Your objective
Everything in the listing below must be reproduced exactly, apart from its images.

Data extract
════════════════
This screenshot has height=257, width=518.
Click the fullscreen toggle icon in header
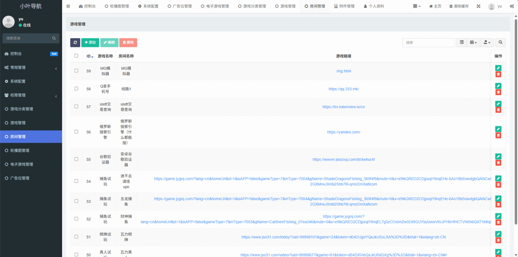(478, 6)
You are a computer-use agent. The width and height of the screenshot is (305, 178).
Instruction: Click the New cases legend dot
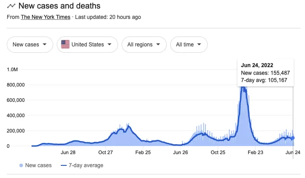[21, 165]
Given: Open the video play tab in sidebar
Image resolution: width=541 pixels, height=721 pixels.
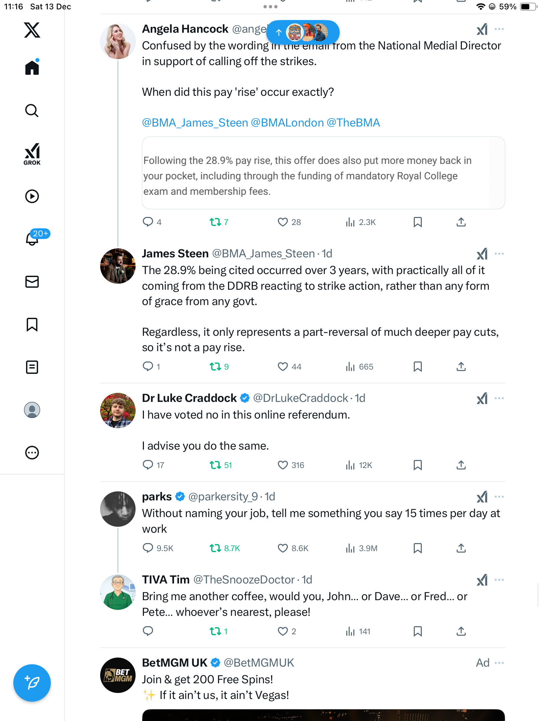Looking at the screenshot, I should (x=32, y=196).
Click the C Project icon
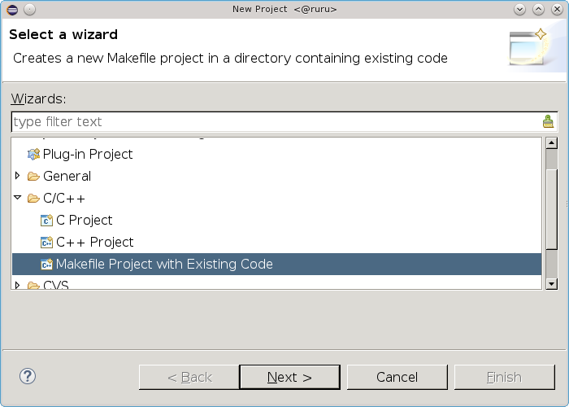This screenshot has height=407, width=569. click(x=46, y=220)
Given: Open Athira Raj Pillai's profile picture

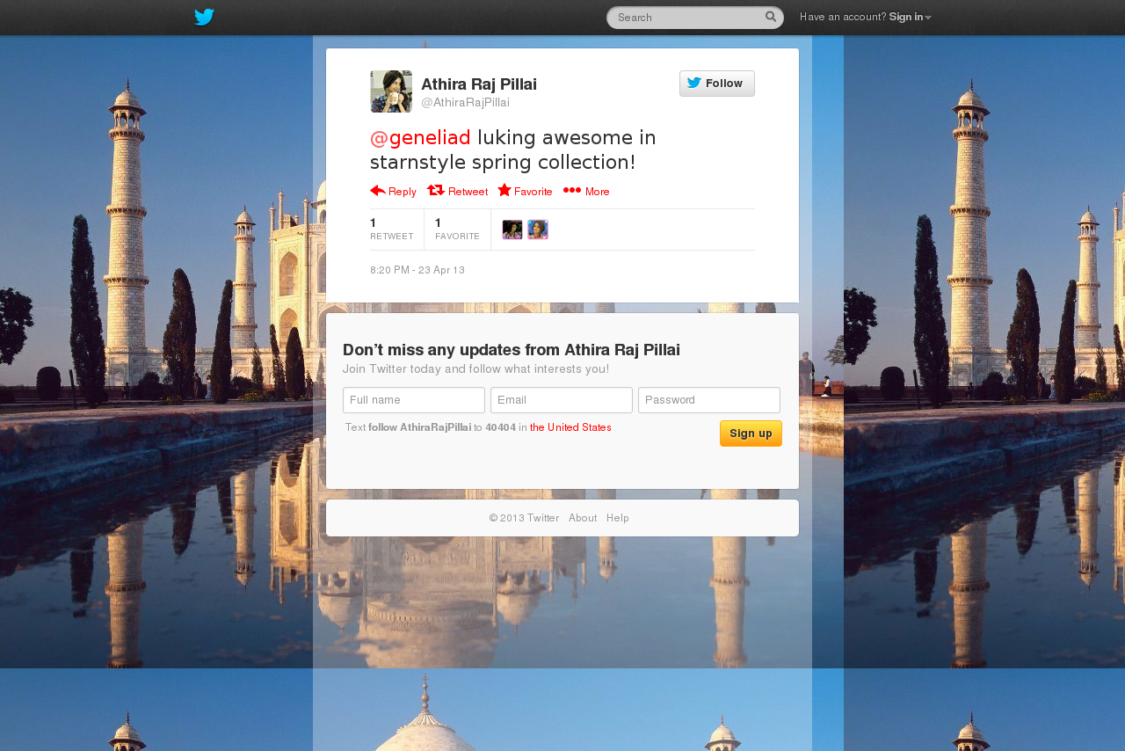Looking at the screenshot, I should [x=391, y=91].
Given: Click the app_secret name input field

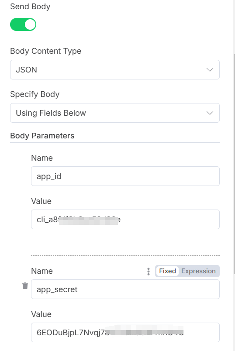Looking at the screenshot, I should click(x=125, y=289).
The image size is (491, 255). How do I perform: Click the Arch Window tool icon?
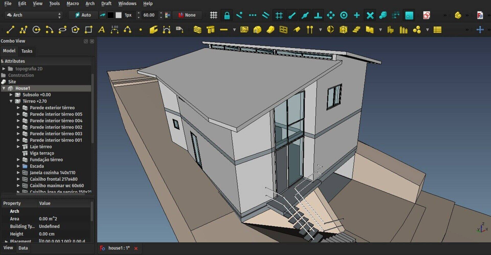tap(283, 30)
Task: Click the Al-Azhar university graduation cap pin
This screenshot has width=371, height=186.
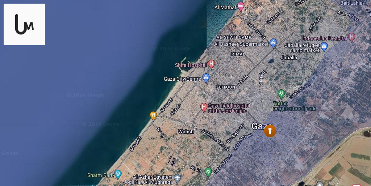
════════════════
Exercise output
This screenshot has height=257, width=518.
Click the fullscreen toggle icon in header
(478, 6)
You are a computer-use agent. The width and height of the screenshot is (305, 178).
Instruction: Click the New cases legend dot
[21, 165]
Given: Open the video play tab in sidebar
Image resolution: width=541 pixels, height=721 pixels.
Looking at the screenshot, I should (x=32, y=196).
Click the C Project icon
This screenshot has height=407, width=569. click(x=46, y=220)
Given: Open Athira Raj Pillai's profile picture

Looking at the screenshot, I should [x=391, y=91].
Given: Click the app_secret name input field

Looking at the screenshot, I should click(x=125, y=289).
The image size is (491, 255). How do I perform: Click the Arch Window tool icon?
tap(283, 30)
Task: Click the Al-Azhar university graduation cap pin
This screenshot has width=371, height=186.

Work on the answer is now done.